I was recently approached by a local TV station for an interview. The interviewer was a slick looking individual with an overbearing attitude, reminding me of a used car salesman I once had the displeasure of dealing with. The following is how the interview proceeded:
Interviewer: “Good Morning, my name is John Smith, you can call me John and I’ll be asking you some questions: how are you this morning Mr. Askildt?”
Me: “ I’m great; John is it? Like the toilet? Is your middle name Biffy?”
John smiling (he has to, he’s on TV): “You have an interesting first name, how do you pronounce that?”
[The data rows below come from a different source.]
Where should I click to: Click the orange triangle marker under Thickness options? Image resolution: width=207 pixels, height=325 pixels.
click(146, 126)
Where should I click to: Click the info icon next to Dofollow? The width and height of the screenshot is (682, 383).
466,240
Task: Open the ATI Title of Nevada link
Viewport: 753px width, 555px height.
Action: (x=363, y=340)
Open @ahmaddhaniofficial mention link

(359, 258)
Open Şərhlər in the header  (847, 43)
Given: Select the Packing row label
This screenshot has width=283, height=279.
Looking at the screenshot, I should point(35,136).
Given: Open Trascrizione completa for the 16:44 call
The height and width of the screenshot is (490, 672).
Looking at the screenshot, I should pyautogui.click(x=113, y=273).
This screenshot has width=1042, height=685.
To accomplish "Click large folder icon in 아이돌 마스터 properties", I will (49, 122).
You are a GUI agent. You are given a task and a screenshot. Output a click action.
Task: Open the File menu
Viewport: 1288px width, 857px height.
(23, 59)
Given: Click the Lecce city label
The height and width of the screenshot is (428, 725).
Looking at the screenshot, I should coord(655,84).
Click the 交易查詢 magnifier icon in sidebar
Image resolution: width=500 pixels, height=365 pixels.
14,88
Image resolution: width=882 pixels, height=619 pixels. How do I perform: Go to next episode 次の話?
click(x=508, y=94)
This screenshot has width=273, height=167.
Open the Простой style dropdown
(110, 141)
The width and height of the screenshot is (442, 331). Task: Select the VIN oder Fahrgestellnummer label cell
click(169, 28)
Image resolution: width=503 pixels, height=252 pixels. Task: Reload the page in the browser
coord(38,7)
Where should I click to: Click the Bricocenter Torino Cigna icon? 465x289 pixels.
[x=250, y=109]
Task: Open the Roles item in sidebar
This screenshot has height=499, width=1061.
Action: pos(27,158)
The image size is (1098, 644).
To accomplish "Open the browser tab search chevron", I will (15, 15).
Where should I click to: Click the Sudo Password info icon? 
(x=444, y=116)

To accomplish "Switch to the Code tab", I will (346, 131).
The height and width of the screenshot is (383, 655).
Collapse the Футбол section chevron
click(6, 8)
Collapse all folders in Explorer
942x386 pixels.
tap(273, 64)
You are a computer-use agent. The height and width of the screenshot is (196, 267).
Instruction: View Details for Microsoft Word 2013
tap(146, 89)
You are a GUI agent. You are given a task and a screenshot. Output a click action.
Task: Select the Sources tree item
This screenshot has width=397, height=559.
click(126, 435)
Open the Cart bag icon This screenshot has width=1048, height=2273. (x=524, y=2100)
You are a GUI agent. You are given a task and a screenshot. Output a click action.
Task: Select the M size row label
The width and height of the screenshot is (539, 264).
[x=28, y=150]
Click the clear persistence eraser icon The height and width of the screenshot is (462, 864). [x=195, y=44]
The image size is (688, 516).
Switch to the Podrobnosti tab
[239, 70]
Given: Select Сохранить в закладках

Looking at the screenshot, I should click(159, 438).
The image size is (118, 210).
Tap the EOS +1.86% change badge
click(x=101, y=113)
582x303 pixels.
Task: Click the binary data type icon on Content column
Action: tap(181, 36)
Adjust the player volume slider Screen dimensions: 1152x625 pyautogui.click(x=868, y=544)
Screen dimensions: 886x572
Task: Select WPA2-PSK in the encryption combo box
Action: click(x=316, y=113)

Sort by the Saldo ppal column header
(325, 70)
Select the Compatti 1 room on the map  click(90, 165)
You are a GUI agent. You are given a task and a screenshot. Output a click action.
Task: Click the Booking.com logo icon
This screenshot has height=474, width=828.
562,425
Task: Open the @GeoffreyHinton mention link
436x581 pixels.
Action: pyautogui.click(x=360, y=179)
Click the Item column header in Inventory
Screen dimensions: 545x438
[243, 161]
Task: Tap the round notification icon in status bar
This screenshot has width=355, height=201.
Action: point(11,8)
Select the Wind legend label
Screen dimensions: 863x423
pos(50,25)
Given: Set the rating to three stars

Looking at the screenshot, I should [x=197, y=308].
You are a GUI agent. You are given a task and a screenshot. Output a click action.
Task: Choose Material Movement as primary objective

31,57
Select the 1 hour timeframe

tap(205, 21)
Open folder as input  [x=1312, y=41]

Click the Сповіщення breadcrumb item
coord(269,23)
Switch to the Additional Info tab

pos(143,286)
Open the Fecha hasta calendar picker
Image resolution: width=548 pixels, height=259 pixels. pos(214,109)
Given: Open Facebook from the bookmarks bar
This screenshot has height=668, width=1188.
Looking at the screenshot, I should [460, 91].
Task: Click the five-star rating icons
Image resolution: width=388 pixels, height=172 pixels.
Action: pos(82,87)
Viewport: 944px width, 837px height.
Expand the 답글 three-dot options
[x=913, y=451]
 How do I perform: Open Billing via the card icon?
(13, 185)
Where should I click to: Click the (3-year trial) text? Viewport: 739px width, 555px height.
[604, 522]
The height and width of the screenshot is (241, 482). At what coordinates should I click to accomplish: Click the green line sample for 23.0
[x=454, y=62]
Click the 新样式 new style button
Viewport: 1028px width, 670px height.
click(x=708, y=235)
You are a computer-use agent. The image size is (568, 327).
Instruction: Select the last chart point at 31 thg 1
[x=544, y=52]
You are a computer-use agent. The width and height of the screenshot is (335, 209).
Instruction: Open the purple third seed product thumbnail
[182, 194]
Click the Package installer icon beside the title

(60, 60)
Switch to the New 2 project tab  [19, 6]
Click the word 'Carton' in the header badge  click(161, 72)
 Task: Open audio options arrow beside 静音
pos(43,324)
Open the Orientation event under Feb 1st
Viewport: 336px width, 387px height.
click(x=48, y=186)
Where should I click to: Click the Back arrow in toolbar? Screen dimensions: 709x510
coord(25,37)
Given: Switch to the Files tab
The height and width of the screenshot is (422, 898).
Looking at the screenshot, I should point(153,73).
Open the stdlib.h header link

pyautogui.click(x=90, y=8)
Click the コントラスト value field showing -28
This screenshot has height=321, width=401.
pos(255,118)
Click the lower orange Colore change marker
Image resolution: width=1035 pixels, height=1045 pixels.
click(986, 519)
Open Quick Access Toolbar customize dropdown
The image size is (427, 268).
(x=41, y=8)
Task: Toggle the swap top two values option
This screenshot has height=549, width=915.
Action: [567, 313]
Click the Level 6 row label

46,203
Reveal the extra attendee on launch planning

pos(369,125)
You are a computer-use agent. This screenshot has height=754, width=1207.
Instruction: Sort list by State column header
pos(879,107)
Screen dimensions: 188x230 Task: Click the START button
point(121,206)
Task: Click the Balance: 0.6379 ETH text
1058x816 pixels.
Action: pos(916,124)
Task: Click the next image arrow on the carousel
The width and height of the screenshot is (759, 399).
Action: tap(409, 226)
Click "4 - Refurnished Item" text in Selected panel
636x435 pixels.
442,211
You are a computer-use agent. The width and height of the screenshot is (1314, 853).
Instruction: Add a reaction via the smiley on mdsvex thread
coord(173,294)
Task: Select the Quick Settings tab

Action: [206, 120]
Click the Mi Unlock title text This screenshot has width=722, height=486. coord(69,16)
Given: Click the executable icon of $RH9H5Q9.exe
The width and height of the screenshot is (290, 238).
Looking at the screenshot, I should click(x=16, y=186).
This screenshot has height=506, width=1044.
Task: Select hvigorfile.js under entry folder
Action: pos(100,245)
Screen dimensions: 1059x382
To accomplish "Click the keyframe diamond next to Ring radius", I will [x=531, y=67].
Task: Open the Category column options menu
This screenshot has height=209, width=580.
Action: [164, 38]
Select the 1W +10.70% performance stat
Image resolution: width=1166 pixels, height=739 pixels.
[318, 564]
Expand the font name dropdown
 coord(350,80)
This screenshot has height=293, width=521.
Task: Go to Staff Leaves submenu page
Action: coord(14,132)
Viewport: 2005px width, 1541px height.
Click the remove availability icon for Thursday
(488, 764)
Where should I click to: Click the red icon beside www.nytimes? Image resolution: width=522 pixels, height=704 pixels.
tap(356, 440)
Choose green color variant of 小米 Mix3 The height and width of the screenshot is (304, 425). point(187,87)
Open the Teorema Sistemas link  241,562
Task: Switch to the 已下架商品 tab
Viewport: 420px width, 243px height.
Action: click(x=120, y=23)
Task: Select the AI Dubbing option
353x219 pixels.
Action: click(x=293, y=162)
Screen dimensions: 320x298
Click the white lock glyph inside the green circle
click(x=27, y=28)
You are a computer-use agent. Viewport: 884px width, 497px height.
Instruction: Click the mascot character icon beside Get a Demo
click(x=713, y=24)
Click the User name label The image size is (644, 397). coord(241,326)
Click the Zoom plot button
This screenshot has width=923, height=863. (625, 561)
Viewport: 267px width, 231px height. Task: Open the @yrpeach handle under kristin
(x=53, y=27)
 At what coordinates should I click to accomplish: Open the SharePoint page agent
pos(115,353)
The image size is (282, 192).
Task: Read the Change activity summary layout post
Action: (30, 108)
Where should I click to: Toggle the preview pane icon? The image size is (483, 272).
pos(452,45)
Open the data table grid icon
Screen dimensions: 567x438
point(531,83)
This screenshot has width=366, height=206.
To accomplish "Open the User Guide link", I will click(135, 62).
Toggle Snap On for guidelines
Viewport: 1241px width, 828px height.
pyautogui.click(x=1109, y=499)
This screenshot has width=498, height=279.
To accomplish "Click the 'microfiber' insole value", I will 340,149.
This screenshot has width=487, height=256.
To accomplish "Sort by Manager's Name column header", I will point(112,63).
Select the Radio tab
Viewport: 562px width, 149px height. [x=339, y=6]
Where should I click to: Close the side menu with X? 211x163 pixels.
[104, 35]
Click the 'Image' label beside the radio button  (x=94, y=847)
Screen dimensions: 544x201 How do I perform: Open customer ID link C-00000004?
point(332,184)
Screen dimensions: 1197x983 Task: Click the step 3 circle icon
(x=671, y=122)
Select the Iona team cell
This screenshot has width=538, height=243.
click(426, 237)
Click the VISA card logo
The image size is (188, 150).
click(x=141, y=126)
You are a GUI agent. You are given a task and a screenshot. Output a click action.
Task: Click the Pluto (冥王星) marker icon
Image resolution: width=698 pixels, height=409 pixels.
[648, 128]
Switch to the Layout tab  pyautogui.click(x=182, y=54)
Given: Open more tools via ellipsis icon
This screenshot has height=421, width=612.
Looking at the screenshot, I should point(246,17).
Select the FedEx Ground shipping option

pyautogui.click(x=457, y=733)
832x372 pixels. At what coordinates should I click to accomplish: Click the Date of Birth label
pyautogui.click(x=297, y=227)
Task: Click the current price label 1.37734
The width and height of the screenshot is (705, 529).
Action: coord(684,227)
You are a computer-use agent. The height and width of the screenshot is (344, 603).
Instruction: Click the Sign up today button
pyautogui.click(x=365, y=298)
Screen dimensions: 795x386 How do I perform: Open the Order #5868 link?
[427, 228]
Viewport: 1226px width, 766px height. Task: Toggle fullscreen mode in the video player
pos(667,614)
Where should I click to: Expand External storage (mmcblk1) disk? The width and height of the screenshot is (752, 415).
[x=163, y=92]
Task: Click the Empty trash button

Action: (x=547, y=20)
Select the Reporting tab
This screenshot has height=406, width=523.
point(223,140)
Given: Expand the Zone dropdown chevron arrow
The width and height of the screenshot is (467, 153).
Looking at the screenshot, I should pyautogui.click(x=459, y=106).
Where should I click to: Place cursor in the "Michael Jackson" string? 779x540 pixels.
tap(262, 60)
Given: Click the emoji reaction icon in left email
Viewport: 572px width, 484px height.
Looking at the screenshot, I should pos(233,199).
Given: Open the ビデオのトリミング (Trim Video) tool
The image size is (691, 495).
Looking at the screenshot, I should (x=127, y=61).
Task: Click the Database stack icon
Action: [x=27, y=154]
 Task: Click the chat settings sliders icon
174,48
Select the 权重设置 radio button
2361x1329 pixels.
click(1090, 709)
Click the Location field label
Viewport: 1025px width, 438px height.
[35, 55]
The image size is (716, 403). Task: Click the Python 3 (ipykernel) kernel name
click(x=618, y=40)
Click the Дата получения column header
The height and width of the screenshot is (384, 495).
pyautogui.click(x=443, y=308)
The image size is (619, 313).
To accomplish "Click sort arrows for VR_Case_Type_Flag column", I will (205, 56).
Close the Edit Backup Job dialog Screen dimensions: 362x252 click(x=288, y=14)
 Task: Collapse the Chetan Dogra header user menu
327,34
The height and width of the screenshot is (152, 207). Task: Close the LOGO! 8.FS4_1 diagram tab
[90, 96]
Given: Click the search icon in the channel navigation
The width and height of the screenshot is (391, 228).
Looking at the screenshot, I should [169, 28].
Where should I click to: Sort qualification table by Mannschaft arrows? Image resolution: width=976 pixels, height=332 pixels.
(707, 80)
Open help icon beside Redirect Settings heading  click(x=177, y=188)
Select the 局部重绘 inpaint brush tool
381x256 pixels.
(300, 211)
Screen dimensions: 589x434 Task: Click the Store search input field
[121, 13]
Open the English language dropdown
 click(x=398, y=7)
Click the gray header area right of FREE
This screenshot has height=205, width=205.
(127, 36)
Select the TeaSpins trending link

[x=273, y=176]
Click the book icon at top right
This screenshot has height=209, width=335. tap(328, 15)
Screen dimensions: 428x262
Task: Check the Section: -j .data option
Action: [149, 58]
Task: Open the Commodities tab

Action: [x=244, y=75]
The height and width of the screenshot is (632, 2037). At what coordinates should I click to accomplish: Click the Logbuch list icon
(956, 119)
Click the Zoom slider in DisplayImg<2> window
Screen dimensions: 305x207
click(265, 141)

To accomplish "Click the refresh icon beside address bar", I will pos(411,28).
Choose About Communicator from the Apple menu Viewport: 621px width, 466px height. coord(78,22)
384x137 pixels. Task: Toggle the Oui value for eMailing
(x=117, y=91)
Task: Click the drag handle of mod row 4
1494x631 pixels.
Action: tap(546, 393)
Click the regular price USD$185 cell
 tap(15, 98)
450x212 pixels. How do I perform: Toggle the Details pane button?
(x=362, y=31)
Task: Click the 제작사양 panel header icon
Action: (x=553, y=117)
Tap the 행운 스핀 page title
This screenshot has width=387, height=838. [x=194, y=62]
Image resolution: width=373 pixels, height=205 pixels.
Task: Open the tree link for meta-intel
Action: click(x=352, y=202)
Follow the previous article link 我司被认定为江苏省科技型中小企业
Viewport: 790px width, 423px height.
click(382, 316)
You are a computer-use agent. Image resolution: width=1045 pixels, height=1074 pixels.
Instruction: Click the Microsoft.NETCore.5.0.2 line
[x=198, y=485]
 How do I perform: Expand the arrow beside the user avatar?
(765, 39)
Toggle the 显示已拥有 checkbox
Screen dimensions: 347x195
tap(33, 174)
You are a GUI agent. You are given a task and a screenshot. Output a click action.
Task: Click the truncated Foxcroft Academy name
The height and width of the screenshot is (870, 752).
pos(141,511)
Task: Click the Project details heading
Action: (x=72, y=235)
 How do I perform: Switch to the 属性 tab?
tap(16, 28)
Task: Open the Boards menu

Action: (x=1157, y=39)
Me: “It’s pronounced like“Core-eh!”
John: “Interesting! That is indeed an unusual name!”
Me: “Not my choice of name, but you may call me Corey.”
John: “Not your choice? What would have been your choice for a first name?
Me: “It would have been Kjell but that name was taken; they gave it to my twin brother who I pushed out of the womb just ahead of me. Being that he was older he was named first. But he and I were always on first name basis! The name Kjell is pronounced like Chelsea without the sea, and means “protector,” and Kaare means “bent.” So I guess our parents wanted my brother to protect me, as I’m slightly bent!”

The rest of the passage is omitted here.